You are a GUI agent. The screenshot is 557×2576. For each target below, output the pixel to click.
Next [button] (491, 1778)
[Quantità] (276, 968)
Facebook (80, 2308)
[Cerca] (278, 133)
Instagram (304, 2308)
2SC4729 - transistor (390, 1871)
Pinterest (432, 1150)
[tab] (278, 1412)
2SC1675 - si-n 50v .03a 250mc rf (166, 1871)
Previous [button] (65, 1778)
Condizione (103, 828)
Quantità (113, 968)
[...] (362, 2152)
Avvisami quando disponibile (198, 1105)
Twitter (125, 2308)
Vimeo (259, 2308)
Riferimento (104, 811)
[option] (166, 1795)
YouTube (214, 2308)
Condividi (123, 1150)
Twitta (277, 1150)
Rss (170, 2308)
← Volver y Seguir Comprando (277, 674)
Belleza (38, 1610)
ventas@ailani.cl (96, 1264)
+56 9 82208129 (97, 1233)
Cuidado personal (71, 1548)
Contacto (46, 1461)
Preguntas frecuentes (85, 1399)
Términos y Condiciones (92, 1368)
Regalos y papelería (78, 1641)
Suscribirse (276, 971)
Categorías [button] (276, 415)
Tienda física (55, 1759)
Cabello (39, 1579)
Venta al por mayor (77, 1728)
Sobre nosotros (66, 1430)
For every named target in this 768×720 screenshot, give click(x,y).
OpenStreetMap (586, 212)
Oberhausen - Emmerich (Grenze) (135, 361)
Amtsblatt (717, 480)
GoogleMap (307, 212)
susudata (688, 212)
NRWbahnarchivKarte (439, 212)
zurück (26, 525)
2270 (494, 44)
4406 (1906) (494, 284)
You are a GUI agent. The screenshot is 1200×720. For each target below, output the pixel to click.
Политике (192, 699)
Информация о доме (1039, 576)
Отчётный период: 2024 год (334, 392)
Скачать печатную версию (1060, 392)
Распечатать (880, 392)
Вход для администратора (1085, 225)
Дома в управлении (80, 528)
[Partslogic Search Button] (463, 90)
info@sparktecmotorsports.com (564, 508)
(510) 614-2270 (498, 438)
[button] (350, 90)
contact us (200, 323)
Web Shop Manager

--*--

WHAT THIS TASK INVOLVES
Set out all of the rows above as a numbered list, leaving out any blank lines.

ANSWER FOR THIS EXERCISE
1. You are a GUI agent. The screenshot is 557×2576. For each target below, output the pixel to click.
2. Next [button] (491, 1778)
3. [Quantità] (276, 968)
4. Facebook (80, 2308)
5. [Cerca] (278, 133)
6. Instagram (304, 2308)
7. 2SC4729 - transistor (390, 1871)
8. Pinterest (432, 1150)
9. [tab] (278, 1412)
10. 2SC1675 - si-n 50v .03a 250mc rf (166, 1871)
11. Previous [button] (65, 1778)
12. Condizione (103, 828)
13. Quantità (113, 968)
14. [...] (362, 2152)
15. Avvisami quando disponibile (198, 1105)
16. Twitter (125, 2308)
17. Vimeo (259, 2308)
18. Riferimento (104, 811)
19. [option] (166, 1795)
20. YouTube (214, 2308)
21. Condividi (123, 1150)
22. Twitta (277, 1150)
23. Rss (170, 2308)
24. ← Volver y Seguir Comprando (277, 674)
25. Belleza (38, 1610)
26. ventas@ailani.cl (96, 1264)
27. +56 9 82208129 (97, 1233)
28. Cuidado personal (71, 1548)
29. Contacto (46, 1461)
30. Preguntas frecuentes (85, 1399)
31. Términos y Condiciones (92, 1368)
32. Regalos y papelería (78, 1641)
33. Suscribirse (276, 971)
34. Categorías [button] (276, 415)
35. Tienda física (55, 1759)
36. Cabello (39, 1579)
37. Venta al por mayor (77, 1728)
38. Sobre nosotros (66, 1430)
39. For every named target in this 768×720 screenshot, give click(x,y).
40. OpenStreetMap (586, 212)
41. Oberhausen - Emmerich (Grenze) (135, 361)
42. Amtsblatt (717, 480)
43. GoogleMap (307, 212)
44. susudata (688, 212)
45. NRWbahnarchivKarte (439, 212)
46. zurück (26, 525)
47. 2270 (494, 44)
48. 4406 (1906) (494, 284)
49. You are a GUI agent. The screenshot is 1200×720. For each target below, output the pixel to click.
50. Политике (192, 699)
51. Информация о доме (1039, 576)
52. Отчётный период: 2024 год (334, 392)
53. Скачать печатную версию (1060, 392)
54. Распечатать (880, 392)
55. Вход для администратора (1085, 225)
56. Дома в управлении (80, 528)
57. [Partslogic Search Button] (463, 90)
58. info@sparktecmotorsports.com (564, 508)
59. (510) 614-2270 (498, 438)
60. [button] (350, 90)
61. contact us (200, 323)
62. Web Shop Manager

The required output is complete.